Intel TPP for LLM Inference: How Tensor Processing Primitives Accelerate Every Transformer Block on CPU

17 minute read

Published: March 02, 2026 Last Updated: March 02, 2026

llm intel performance

In our LLM Basics tutorial we walked through the end-to-end inference flow: tokenize → embed + position → L Transformer blocks (attention + MLP) → logits → next token. Every step boils down to matrix multiplications, element-wise ops, and softmax — “vector math end-to-end”.
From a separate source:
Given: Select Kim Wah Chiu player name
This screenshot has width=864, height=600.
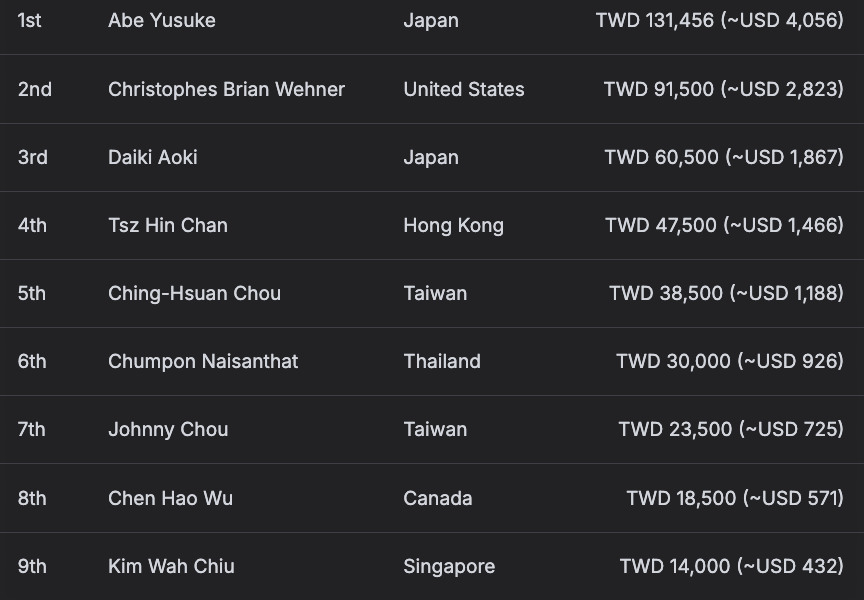Looking at the screenshot, I should [x=171, y=566].
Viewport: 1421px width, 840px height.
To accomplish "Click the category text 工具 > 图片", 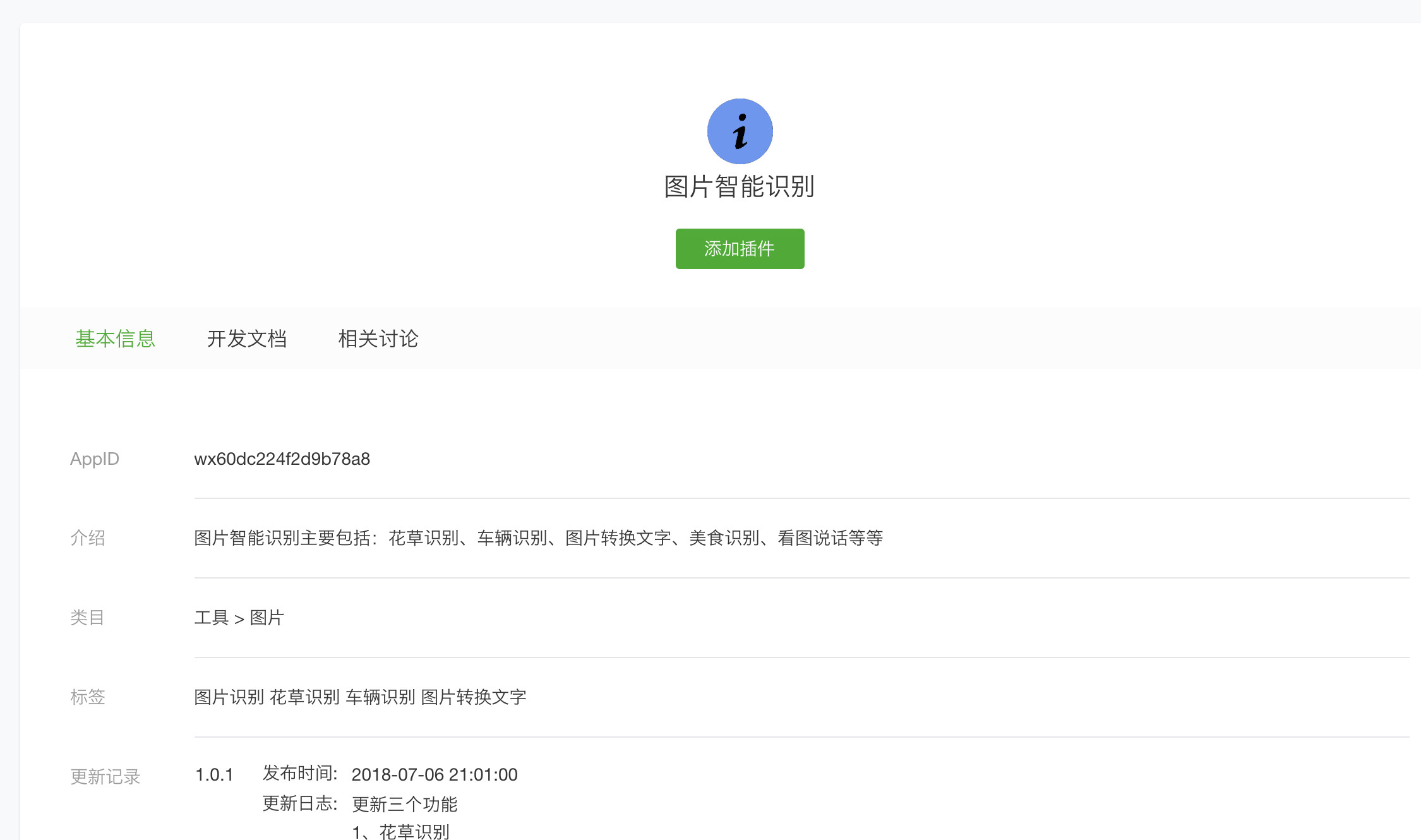I will tap(239, 618).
This post looks at how Intel’s TPP-PyTorch-Extension maps each of those operations to highly-optimized CPU kernels, using LIBXSMM Tensor Processing Primitives (TPPs). If the first tutorial explained what is computed, this one explains how it is computed fast on an Intel Xeon.

1. What is TPP / LIBXSMM?

LIBXSMM is Intel’s open-source library of small, JIT-compiled matrix-math kernels (GEMMs, element-wise ops, transposes, VNNI/AMX micro-kernels). A Tensor Processing Primitive is a single, fused micro-kernel that operates on small tiles of a tensor — for example, a 32×32 BF16 BRGEMM (Batch-Reduce GEMM).

tpp-pytorch-extension wraps these primitives in a PyTorch C++ extension. When you call OptimizeModelForLlama(model, ...), it:

Monkey-patches the HuggingFace model’s forward methods so that every decoder layer’s forward is routed through a C++ LlamaDecoderLayer object.
Converts weights from plain nn.Linear into blocked layouts tailored for Intel VNNI / AMX instructions.
Optionally quantizes weights (MXFP4, QINT8, QINT2) at conversion time.
Replaces the default KV cache with a custom TppCache backed by a C++ object, with blocked KV storage and multiple layout choices.

The result: the entire decoder stack runs in fused C++ code with OpenMP thread-level parallelism, LIBXSMM micro-kernels, and no Python overhead per layer.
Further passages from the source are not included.